By Symi Rom-Rymer
In an East German archive, three reels of silent film lay untouched and forgotten amid the chaos of World War II and its Communist aftermath. 40 years later, on an American airbase, a British film historian came across these reels simply titled, “Das Ghetto.” The deceptively simple name, however, belied the power of its contents.
As we quickly learn in A Film Unfinished, the recently released documentary about the making of “The Ghetto” by Israeli filmmaker Yael Hersonsky, “The Ghetto” refers to the Warsaw ghetto and the three reels of film are the missing companions to a fourth reel–discovered in the early 1960s. Until recently, that single reel was used by historians and Holocaust museums as an accurate account of the Jewish ghetto experience. (One might wonder why this was accepted as truth when it is doubtful that Jews would have access to camera, never mind the freedom to openly film their lives, but that is the subject for another post). Together, these four short films were the raw footage—shot in May of 1942–for a planned Nazi propaganda movie. The film was never completed and it is unlikely we will ever learn how the Nazis intended to use the material.
Hersonsky’s documentary is the first to examine the film in its entirety and to present a more accurate picture of its filming of the movie as well as of life in the Warsaw ghetto. The 63 minute work serves as the backbone of her film into which she intersperses three key organizing elements: poignant commentary from survivors of the ghetto watching the film for the first time, a reenactment of an interview between Willi Weis, one of the cameramen of the Nazi film, and an unnamed interrogator, and excerpts from diaries by Adam Cherniakov–head of the Warsaw ghetto Jewish Council–and Emanuel Ringleblum–the ghetto’s unofficial historian–about the making of the movie.

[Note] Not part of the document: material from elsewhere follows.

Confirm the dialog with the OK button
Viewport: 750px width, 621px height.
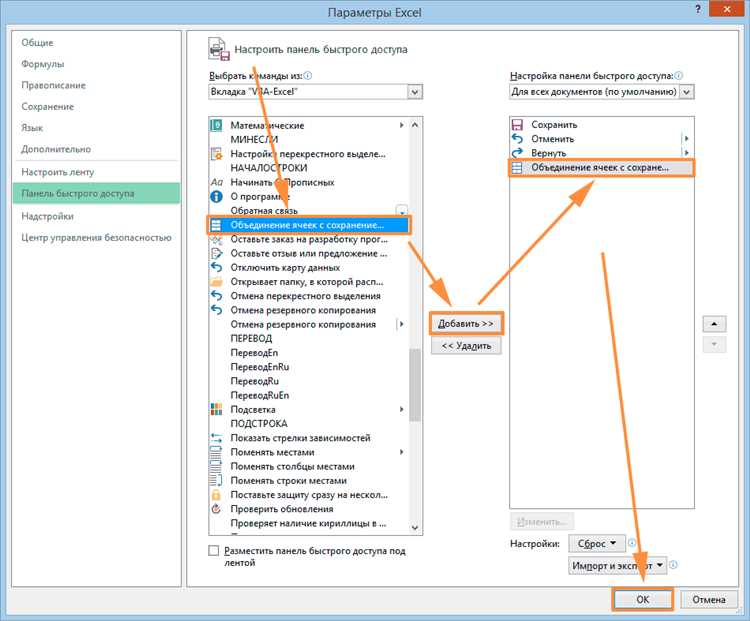tap(642, 599)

Hersonsky’s self-defined objective was to recontextualize the Nazi film before the last of the survivors die and leave future scholars unable to separate fact from fiction. Her painstaking process of peeling back the layers of misconceptions that surround the film and its subjects is thorough and crucial. But what makes this film more than just an educational aide, is how it challenges its audience to examine its own preconceptions of ghetto survival. Now that we know the circumstances of the making “Das Ghetto,” it would be easy to paint all of the scenes as clearly staged. But the film, perhaps unconsciously, also forces its audience to accept some hard truths about life in the ghetto–namely that for many imprisoned there, they lived as best they could. One scene depicts, for example, a group of young, attractive men and women smiling as they sunbathe in a patch of dirt. Without context, it would be easy to assume that this was staged, but in fact scenes like this did occur, even outside of the range of Nazi cameras. As one of the survivors commented as she watched, people were still concerned about how they looked even in the midst of all of the chaos and brutality around them. It was a way to maintain their humanity, their sense of self. Another scene showed a well-dressed woman ignoring beggar children on the street. Although we might chalk this, too, up to Nazi propaganda, another survivor simply offered the explanation that without this act of self-preservation, one could not survive. Later, as this same survivor cried as she watched two corpses lie untended on the sidewalk while saying that she was so happy that she could cry as she watched the frame. Her crying made her human, she said, something that she could not succumb to while living in the ghetto.
When we view the Holocaust today, it is easy to see its victims in broad strokes of black and white. The primary goal of A Film Unfinished was to properly contextualize the subjects of the Nazi footage and to further demonstrate the chilling reach of the Nazi propaganda machine. But this film also succeeds in the far more difficult task. It offers its audience a glimpse of the shades of gray that hover, often ignored, just beneath the surface.
Symi Rom-Rymer writes and blogs about Jewish and Muslim communities in the US and Europe. She has been published in JTA, The Christian Science Monitor and Jewcy.
Thanks to everyone who makes an effort to open a window to the tormented past. Any small piece of factual history evidenced by those film adds to the broad picture of that time and helps us living to find the right perspective of what we all experience in the contemporary world.